Despite a high number of neoantigens and T cell infiltration, most locally advanced and metastatic bladder cancers (BC) (>70%) do not respond to anti-PD1 treatment. Thus, targeting additional checkpoints may play an important role in treatment of BC. We sought to identify negative regulators of T cell activity and evaluate their function using a previously validated pre-clinical carcinogen-induced mouse model of BC.

To identify regulators of T cell activity, we first investigated the timing and infiltration of T cells during tumor development in the BBN mouse BC model. We found that numbers of CD4+ and CD8+ T cell increased dramatically within the first 1-2 weeks, but then decreased over the next six weeks decreasing to the lowest levels at 8 weeks before increasing again coordinating with increasing tumor volume. During the decrease in T cell numbers, macrophages increased and by transcriptome profiling we identified increased levels of the T cell inhibitory protein B7-H4. B7-H4+CD11b+ macrophages increased over 4 weeks with opposite expression of CD4+ and CD8+ T cells by FACS. By IHC we localized B7-H4 expression in macrophages adjacent to tumor. A bioinformatic analysis of the human TCGA identified highest B7-H4 expression in luminal infiltrated subtypes of MIBCs, but did not correlate with CD4, CD8 or overall tumor mutation burden. MIBCs with elevated B7-H4 expression had significantly worse survival. In vitro, addition of anti-B7-H4 significantly increased proliferation and IFN-γ production by human T cells co-cultured with B7-H4 expressing APCs. To determine the role of B7-H4 in BC, we treated mice with overt BC (beginning at 4 months of carcinogen administration) with vehicle, anti-PD1 or anti-B7-H4 antibody. Compared to vehicle treated animals, anti-B7-H4 treated mice had a reduction in the number of pT3 tumors (50% vs. 73%), but less than anti-PD1 treated tumors (27%). However, anti-B7-H4 treated mice had significantly increased tumor infiltrating CD8+ T cells per histological field (77.1+34.3 vs. 11.5+7.8; p=0.0121), as well as a significant increase splenic CD8+IFN-γ+ T cells and levels of secreted IFN-γ upon anti-CD3 stimulation. Transcriptome profiling of tumors that responded to anti-B7-H4 antibody by RNA-Seq identified a decrease in mitotic cell cycle, cell cycle checkpoints, RHO GTPases and mitotic spindle checkpoint pathways in responsive tumors.

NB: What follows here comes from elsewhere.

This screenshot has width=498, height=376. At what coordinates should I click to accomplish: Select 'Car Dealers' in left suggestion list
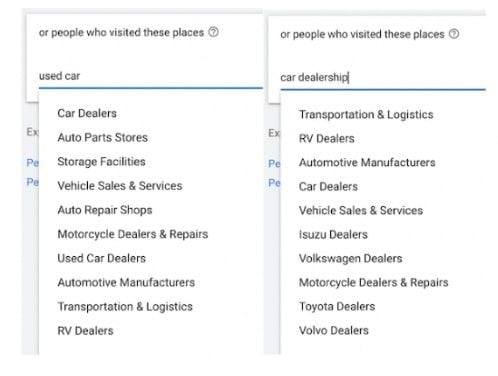pos(87,113)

In summary, we confirm the expression of B7-H4 in macrophages found in a murine model of BC and correlate expression to poor survival in the TCGA of MIBC. Inhibition of B7-H4 results in lymphocyte proliferation in vitro and inhibition of B7-H4 in mice resulted in decreased tumor stage and increased CD8+ TILs. This data suggests that B7-H4 may be a candidate alternative checkpoint that can be targeted in humans with BC unresponsive to PD1 therapy.

Citation Format: Joshua Meeks, Alexander P. Glaser, Damiano Fantini, Yanni Yu, Valerie Eaton, Joseph R. Podojil, Stephen D. Miller. B7H4 as a T cell inhibitory regulator in bladder cancer [abstract]. In: Proceedings of the American Association for Cancer Research Annual Meeting 2019; 2019 Mar 29-Apr 3; Atlanta, GA. Philadelphia (PA): AACR; Cancer Res 2019;79(13 Suppl):Abstract nr 2405.